Bordoloi, currently an education officer at Rashtrapati Bhavan, is responsible for almost every aspect of setting up a world-class museum at the Presidential residence – from planning a museum to acquisition, curation, design, documentation, research, exhibit development etc. He works under the supervision of the museum advisor and is assisted by a team of researchers.
The first phase of the Rashtrapati Bhavan Museum is complete. It captures the modern history of India through the lens of the Rashtrapati Bhavan. When work started, Bordoloi had to figure out interesting themes that were not on display anywhere else and that could attract more visitors.
Citing an example, he says, “I found the draft of the oath taken by India’s first prime minister Jawaharlal Nehru on August 15, 1947, in the National Archives. Since the Indian constitution did not exist then, I found the draft of the oath in a letter written by the Indian National Congress leader and later president of India Rajendra Prasad to Lord Mountbatten,” he says.
The new museum houses all the presents and souvenirs received by various Presidents and other collectibles.

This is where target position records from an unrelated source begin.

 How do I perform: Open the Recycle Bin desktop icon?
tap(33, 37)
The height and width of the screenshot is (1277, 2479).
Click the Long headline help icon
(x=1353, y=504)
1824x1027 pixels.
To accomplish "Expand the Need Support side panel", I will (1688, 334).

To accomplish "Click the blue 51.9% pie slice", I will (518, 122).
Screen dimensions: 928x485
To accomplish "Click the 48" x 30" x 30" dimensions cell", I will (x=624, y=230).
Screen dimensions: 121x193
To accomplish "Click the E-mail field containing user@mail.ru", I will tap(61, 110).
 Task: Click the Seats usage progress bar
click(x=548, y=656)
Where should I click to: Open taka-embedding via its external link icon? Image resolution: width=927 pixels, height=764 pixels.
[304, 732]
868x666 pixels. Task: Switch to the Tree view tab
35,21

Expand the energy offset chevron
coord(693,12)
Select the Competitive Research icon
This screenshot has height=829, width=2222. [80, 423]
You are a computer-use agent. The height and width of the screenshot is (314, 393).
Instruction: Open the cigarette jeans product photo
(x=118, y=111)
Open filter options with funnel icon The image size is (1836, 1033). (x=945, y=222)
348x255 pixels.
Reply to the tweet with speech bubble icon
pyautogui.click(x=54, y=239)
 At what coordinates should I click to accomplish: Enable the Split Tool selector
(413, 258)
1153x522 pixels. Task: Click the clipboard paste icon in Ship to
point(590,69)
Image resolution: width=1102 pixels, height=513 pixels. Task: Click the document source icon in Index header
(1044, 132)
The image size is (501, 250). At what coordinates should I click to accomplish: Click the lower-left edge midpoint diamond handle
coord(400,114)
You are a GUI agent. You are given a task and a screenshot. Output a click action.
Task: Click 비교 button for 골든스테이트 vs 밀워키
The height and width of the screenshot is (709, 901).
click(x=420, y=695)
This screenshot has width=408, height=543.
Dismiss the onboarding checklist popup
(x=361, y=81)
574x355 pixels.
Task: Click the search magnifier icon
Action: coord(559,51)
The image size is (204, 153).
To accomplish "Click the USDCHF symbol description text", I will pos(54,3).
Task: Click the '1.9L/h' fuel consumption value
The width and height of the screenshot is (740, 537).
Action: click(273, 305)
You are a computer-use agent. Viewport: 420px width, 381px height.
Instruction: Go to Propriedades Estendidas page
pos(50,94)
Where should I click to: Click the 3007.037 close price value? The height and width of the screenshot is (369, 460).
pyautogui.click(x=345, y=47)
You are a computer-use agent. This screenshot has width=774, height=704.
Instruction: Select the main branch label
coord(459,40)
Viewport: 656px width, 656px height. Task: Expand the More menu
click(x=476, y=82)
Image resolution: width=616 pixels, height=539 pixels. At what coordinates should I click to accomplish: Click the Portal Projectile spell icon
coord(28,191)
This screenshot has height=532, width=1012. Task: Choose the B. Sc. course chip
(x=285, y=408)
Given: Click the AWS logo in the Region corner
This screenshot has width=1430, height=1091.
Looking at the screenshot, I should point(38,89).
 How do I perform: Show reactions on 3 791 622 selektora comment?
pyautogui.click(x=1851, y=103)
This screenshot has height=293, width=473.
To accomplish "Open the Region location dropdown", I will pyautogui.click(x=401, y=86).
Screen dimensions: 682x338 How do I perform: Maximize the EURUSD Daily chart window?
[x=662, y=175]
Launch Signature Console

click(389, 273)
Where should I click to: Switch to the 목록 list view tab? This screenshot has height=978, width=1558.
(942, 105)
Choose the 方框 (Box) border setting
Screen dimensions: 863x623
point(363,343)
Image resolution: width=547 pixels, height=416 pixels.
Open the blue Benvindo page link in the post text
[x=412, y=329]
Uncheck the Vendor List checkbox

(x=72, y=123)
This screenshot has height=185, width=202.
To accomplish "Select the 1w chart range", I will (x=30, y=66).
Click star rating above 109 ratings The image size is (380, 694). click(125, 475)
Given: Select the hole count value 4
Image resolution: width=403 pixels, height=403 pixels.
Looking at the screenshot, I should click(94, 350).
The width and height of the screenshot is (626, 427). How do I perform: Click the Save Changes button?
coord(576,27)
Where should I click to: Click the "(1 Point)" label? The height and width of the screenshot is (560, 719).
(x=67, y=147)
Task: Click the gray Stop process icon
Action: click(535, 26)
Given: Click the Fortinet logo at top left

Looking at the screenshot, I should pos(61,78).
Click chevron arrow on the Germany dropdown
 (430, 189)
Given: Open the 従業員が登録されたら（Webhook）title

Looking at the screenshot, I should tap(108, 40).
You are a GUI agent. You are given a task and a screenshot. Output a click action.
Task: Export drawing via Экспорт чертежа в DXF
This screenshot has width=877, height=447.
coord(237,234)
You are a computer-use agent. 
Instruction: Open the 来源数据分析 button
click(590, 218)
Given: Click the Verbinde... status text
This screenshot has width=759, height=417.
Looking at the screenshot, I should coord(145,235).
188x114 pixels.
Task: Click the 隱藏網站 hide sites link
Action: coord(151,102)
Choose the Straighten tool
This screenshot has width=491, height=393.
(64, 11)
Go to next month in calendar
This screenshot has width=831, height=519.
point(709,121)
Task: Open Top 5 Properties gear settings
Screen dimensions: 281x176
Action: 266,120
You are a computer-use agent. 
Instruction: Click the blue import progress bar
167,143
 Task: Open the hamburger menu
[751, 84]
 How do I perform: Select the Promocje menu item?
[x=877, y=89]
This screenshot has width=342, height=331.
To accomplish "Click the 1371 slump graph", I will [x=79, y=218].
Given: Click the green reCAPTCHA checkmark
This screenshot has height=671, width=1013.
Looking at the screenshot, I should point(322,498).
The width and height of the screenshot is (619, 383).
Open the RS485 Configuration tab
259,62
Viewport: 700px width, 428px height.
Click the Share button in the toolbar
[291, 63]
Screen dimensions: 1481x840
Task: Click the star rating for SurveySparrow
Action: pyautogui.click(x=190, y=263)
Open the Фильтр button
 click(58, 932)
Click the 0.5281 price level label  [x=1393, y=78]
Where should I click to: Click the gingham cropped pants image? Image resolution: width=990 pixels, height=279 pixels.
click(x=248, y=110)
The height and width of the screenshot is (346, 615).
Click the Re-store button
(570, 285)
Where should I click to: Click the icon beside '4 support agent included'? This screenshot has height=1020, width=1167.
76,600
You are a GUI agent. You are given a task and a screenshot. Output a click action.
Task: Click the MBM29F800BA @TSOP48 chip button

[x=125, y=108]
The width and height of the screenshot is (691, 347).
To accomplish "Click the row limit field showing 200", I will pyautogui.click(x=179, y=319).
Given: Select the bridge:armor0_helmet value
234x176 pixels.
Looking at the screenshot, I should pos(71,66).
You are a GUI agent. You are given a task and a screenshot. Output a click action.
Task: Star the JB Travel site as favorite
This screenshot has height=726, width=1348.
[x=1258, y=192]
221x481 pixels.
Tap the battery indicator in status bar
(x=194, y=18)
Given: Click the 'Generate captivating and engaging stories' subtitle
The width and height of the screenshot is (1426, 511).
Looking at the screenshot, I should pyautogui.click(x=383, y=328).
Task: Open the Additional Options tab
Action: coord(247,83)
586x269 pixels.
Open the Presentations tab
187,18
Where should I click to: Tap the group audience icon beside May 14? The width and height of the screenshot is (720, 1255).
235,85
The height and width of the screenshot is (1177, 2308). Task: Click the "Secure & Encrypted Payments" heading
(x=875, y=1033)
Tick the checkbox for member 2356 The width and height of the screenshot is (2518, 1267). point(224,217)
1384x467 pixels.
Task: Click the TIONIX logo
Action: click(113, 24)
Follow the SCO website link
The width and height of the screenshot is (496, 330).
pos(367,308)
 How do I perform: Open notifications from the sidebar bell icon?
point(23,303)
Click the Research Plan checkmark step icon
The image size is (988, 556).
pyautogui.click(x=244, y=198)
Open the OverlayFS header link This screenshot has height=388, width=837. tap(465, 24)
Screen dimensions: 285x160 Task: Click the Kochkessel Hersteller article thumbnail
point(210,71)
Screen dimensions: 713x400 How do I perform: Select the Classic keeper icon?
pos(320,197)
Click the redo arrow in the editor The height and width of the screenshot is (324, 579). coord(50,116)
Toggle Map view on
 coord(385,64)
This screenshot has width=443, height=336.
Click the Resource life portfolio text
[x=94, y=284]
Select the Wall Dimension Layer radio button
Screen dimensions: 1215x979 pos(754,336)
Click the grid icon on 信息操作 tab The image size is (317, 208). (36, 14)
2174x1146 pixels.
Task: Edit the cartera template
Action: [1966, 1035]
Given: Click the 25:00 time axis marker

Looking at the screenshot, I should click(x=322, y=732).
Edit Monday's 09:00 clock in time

An audio-visual presentation will showcase the history of Rashtrapati Bhavan from the time of the Viceroys. “Elements of virtual reality will also be included to engage people who visit the museum in such a way that the tour turns out to be a real learning experience,” he says
Bordoloi was working as the deputy curator of Sanskriti Museum, New Delhi, before applying for the position at Rashtrapati Bhavan . He was selected from among 70-odd candidates after giving a written exam and two interviews.
“I had come to know that the National Museum was looking for assistant curators and that Rashtrapati Bhavan too had some openings as it was planning to set up a new museum. I appeared for interviews at both the places and cleared them. Finally, I accepted Rashtrapati Bhavan’s offer as it seemed like a greater opportunity as there was a new museum to be set up. It could give me a chance to implement all that I had studied in college,” says Bordoloi.
The concepts of museology are changing, he says. “It is fascinating to see the kind of museums that exist today. Canada has a museum dedicated to human rights, an abstract concept. In India too, Bhopal has a museum on the infamous Bhopal Gas Tragedy, which is again based on a contemporary event. Not far from Delhi, in Gurgaon, we have a museum that is dedicated to the idea of transportation, yet another concept not related to traditional museums. Due to changes in the concept and presentation of museums in India and abroad, museologists today have to deal with new ideas. That’s why creativity and understanding of the subject is important,” he says.
One of the biggest challenges that museologists face today is to link history to the present day context and make it interesting for people to relate to it. “To be able to do well as a museologist, you need to understand history and also what is happening around you. Picking up issues from the past and making them relevant in the present day context is the only way you can help common people connect with historical artifacts. This is an important aspect of a museologist’s job,” he says.